Following the principle of “rehabilitation before retirement”, improvement or restoration of health and work ability are main objectives of the German system of social security, particularly of the German Pension Insurance Fund (GPIF), with about 200 facilities specialized in mental health care (Deutsche Rentenversicherung 2017). Evidence supports the effectiveness of inpatient psychosomatic rehabilitation (Petermann and Koch 2009). However, rehabilitation services are applied rather late in the course of disease (Deutsche Rentenversicherung Bund 2014) and are preceded by long-term sickness absence (Henderson et al. 2011). Another critical aspect is the reduced adoption of indicated mental health care in those at risk for early retirement: half of early disability pensioners did not use rehabilitation services before the disability pension was approved (Deutsche Rentenversicherung Bund 2014) and two-thirds have not been receiving outpatient psychotherapy (Apfel and Riecher-Rössler 2005). Thus, efforts to increase access to mental health services and to support the development of preventive instruments for occupational mental health are urgently needed.

A promising extension to existing health care instruments may be low-threshold, web- or mobile-delivered interventions, which can be defined as “health-related services and systems, carried out over a distance by means of information and communications technologies, for the purpose of global health promotion, disease control and healthcare” (WHO 1998, p. 1). Since Internet access and use advance constantly (Internet Society 2016), Internet-delivered interventions may be widely accessible and can be administered cost-effectively, with less organizational or local limitations (Hedman et al. 2011; Nordgren et al. 2014). Furthermore, meta-analytic evidence proves the effectiveness of eHealth interventions in mental health promotion (Andersson et al. 2013; Barak et al. 2008) and even suggests a comparative efficacy in comparison with face-to-face interventions (Cuijpers et al. 2010).

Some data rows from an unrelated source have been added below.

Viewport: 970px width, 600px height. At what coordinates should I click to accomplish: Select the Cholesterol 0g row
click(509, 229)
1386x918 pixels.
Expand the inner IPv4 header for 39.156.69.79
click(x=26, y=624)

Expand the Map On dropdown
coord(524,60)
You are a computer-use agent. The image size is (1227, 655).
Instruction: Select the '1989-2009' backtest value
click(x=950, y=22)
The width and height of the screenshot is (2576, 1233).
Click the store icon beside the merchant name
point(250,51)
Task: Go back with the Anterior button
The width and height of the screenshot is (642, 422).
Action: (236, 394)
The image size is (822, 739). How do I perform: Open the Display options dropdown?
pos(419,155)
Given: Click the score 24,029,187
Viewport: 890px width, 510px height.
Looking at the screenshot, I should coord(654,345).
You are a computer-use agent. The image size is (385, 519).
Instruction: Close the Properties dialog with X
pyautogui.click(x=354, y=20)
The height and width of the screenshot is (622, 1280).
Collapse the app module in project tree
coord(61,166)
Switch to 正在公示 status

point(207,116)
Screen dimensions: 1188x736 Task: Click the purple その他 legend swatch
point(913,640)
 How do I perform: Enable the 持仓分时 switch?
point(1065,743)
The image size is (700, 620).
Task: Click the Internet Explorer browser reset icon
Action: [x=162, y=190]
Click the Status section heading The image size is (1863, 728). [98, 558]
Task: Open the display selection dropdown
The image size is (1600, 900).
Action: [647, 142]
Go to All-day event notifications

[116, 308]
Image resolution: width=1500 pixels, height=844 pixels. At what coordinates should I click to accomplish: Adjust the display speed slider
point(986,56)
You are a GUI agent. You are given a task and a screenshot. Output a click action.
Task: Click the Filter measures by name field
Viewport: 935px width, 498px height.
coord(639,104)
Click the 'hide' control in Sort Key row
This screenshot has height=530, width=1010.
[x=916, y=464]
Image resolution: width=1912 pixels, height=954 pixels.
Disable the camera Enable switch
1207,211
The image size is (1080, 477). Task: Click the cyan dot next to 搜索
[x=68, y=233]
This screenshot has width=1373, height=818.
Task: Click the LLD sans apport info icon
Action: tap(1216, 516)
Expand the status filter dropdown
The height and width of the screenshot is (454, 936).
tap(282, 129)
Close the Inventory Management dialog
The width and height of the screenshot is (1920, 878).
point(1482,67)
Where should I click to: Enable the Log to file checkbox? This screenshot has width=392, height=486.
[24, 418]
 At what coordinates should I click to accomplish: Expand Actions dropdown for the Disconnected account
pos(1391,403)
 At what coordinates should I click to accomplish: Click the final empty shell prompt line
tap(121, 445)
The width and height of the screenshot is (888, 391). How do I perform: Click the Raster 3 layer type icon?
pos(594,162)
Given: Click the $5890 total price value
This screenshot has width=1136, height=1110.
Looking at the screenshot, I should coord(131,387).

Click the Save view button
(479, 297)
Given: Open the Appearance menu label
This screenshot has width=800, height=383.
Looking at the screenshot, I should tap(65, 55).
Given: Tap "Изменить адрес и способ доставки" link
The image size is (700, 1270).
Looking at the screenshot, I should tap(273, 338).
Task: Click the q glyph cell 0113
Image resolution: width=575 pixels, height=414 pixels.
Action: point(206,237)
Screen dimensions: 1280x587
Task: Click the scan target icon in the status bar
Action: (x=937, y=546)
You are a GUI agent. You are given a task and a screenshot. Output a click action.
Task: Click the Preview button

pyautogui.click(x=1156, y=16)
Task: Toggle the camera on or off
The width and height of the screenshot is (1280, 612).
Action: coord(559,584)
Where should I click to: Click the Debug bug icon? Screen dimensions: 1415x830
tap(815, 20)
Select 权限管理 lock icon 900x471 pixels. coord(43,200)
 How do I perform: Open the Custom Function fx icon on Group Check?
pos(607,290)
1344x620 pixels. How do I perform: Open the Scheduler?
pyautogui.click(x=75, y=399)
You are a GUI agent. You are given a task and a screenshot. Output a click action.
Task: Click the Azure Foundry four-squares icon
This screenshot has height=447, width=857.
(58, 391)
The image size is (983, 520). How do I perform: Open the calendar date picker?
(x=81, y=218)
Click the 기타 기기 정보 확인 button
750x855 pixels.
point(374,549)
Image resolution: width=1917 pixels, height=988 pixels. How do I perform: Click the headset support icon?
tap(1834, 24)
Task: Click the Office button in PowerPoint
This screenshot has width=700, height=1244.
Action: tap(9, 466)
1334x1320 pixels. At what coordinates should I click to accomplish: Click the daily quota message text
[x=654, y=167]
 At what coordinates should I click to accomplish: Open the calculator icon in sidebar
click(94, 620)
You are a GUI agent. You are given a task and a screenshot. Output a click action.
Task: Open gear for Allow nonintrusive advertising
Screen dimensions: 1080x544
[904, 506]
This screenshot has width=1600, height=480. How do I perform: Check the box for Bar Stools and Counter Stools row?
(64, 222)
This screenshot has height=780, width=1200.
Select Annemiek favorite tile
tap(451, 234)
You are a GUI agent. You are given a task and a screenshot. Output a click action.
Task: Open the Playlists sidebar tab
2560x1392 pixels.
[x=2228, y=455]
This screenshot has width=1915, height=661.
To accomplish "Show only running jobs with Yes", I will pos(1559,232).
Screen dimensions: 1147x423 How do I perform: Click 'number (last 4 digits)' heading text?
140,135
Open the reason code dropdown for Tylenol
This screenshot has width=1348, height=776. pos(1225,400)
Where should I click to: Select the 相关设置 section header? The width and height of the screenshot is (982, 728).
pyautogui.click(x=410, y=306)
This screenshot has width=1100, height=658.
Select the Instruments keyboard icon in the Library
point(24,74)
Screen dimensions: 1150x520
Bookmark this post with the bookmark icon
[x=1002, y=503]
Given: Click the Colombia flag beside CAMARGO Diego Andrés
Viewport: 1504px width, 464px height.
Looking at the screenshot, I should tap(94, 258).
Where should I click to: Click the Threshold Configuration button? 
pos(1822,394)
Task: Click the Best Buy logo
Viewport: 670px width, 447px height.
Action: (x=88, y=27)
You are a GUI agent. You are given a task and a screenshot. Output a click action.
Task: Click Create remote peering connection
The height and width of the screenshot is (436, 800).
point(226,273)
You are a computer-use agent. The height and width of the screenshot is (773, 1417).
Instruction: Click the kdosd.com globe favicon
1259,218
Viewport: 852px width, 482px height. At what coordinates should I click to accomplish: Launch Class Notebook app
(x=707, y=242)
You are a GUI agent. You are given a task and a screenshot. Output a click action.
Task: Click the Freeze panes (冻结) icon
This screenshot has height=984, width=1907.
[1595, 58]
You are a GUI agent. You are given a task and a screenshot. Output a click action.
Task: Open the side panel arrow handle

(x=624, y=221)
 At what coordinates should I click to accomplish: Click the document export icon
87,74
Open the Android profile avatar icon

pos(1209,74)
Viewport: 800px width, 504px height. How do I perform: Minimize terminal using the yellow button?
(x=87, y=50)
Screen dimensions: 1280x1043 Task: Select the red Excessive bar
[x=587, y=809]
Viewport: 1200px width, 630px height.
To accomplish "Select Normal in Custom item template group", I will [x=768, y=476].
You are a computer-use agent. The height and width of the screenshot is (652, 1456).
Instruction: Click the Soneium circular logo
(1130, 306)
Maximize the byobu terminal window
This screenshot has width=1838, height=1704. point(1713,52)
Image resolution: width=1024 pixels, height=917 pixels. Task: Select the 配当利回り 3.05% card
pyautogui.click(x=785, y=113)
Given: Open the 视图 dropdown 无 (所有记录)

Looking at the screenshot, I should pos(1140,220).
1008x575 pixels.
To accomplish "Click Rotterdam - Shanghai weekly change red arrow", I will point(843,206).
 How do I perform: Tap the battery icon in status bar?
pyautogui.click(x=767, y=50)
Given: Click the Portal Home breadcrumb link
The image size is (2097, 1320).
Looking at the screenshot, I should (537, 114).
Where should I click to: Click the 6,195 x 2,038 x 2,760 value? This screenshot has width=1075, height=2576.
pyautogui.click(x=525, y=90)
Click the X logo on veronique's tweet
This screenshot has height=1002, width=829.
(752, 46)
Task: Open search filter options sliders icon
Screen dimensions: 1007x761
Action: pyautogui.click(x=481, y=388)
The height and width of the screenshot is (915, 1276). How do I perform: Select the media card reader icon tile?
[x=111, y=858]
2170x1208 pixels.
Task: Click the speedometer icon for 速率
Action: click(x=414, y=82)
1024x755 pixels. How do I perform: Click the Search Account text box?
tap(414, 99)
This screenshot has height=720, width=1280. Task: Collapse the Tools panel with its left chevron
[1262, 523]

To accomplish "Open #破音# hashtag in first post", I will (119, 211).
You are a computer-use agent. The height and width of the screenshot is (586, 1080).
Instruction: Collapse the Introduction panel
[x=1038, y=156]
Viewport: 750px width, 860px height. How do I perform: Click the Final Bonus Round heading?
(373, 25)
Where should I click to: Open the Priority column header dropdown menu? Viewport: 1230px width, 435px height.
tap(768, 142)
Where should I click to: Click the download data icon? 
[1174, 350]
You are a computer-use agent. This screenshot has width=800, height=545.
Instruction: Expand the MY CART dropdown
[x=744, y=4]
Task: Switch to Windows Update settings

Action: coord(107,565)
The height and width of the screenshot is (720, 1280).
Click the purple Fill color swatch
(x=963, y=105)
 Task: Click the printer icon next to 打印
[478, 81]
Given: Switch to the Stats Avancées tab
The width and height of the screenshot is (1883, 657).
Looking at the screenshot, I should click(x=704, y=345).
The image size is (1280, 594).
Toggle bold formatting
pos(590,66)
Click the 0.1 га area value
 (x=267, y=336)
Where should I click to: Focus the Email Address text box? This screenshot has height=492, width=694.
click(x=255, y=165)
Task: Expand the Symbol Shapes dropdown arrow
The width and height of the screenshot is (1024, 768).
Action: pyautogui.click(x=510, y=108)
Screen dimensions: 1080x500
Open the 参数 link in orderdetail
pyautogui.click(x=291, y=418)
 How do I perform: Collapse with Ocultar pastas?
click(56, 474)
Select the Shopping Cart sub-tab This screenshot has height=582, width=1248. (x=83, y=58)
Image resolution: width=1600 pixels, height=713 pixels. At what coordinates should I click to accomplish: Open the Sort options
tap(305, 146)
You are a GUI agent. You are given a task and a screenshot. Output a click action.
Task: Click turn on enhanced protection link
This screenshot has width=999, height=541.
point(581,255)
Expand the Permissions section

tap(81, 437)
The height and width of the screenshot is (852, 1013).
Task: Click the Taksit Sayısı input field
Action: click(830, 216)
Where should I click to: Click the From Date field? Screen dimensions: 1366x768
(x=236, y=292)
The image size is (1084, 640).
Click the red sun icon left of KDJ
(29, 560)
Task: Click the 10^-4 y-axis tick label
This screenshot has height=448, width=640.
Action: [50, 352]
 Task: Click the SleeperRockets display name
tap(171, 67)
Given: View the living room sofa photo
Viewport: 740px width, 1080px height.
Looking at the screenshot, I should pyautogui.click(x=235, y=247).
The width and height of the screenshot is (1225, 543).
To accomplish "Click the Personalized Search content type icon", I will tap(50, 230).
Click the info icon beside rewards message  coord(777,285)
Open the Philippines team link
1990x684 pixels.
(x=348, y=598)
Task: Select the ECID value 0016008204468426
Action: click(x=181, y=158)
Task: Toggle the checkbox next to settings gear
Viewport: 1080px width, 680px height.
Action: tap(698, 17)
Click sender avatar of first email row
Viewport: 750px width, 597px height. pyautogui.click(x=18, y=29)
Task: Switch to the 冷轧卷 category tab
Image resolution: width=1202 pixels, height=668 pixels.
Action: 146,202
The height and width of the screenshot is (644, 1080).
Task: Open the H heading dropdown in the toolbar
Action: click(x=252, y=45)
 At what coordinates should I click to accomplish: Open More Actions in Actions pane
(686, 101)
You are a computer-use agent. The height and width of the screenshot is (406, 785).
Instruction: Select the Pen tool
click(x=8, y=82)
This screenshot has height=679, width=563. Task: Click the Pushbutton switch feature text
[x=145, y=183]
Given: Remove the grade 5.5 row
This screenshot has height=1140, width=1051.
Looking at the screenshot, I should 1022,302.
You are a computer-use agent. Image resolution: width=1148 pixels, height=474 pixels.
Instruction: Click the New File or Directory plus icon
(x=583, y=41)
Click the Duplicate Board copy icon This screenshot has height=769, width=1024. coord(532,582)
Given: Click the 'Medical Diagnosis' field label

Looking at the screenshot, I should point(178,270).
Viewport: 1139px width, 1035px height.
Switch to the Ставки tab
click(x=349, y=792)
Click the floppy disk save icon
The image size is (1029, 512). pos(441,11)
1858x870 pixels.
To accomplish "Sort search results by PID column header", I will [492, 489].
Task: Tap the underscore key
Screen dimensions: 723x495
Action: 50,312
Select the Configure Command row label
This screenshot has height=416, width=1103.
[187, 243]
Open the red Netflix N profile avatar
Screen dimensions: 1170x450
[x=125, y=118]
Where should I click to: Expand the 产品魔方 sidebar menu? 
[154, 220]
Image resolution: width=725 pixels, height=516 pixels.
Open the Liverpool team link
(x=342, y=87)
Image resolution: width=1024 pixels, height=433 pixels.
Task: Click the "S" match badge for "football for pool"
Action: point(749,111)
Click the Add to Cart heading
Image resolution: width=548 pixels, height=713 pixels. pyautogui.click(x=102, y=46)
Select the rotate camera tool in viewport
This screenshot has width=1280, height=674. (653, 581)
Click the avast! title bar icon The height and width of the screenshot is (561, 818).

However, digital interventions addressing work-related distress and its interactions with mental health problems are underrepresented yet. Summarized as occupational e-mental-health (OEMH), these interventions may comprise preventive or curative interventions, including psychoeducation, health risk assessment, workplace health promotion or return-to-work assistance (Lehr et al. 2016a). Examples of previous studies include a psychodynamic web-based aftercare supporting return-to-work of former inpatients (Zwerenz et al. 2017), self-help for employees with sleep-problems (Thiart et al. 2015), stress management (Ebert et al. 2016) or focus on particular occupational groups (Lehr et al. 2016b). In a recent meta-analysis of 26 studies, Heber et al. (2017) identified a moderate effectiveness of web-based interventions in reducing stress (d = 0.43, 95% CI 0.31–0.54).

However, the implementation of OEMH is still in its early stages. A key precondition to efficient implementation of these technologies is their utilization and adoption by relevant target groups (e.g. help-seekers, health professionals, occupational health management). Studies suggest that individual’s acceptance of new technologies in health care may be critical for their uptake.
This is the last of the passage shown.